Stay tuned! God is faithful.

The Twelfth Sunday after Pentecost
Proper 16 - Year A
Exodus 1:8-2:10

Now a new king arose over Egypt, 
who did not know Joseph....

How quickly we forget.  Unlike other members of the animal kingdom, human beings carry around nearly all the information necessary to be a member of their species in their stories and not in their genes.  Activities which we perform by reflex or at the bidding of our hormones are precious few.   Instead, our children go to school.  They learn at their parents’ or grandparents’ knee.  They read from books.  Stories may be supple or rigid.  Stories can evolve and merge with the stories of neighbours.  They can be transformed in the retelling.  Rigid stories tend to be fragile.  National myths can be destructive.  And yet, civilizations can and do collapse when the cultural contents of the human story are forgotten.  Skip a generation and you will take a step way back into time.

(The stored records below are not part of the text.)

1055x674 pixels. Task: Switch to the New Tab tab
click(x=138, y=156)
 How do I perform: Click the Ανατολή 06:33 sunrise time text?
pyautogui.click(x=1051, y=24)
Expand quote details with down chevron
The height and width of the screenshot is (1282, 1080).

The scenario described at the beginning of the stories concerns the new Egyptian king who, by malevolence or ignorance, “forgets” the role which God, Joseph and the Hebrews had played in the preservation of Egypt during the years of famine.  By intention or accident, the story of Egypt has a chapter ripped from its book.   Fellow citizens – artisans and laborers – established residents of great Egyptian cities became, in a moment, a despised minority.  We don’t need to look much beyond the 20th and 21st centuries to find analogs for this process within living memory. 

For the readers of the Book of Exodus, be they Christian or Jewish, there can be no question as to the outcome.  The descendants of Abraham living in Egypt have a purpose and a destiny that will not be cut off.   They are part of a larger and more important narrative than the one by which Pharaoh hopes to purify his kingdom.  At issue, here again, is the overarching question:

How will God remain faithful to his promises to Abraham
to bless his descendants and, through them, the entire world?

There is no other question in Exodus.   Frankly, there is no other question in the Gospels or the Acts of the Apostles.  We remain glued to the page because the risks are many and, as is the case throughout the Old and New Testaments, human agents are used to propel the Promise through the ages.  Patriarchs, prophets and saints need to say “yes” and we don’t know if they will.  The promise may even need to be placed within a little basket of reeds daubed with pitch and bitumen and set out into the reedy edges of a great river.  And yes – it all must matter to you, who are praying for your little churches and saying “yes” to your part in the story, who pray that your children remain part of the same narrative, who wonder how God’s people will ever find their voice in a world grown suddenly more unstable and chaotic.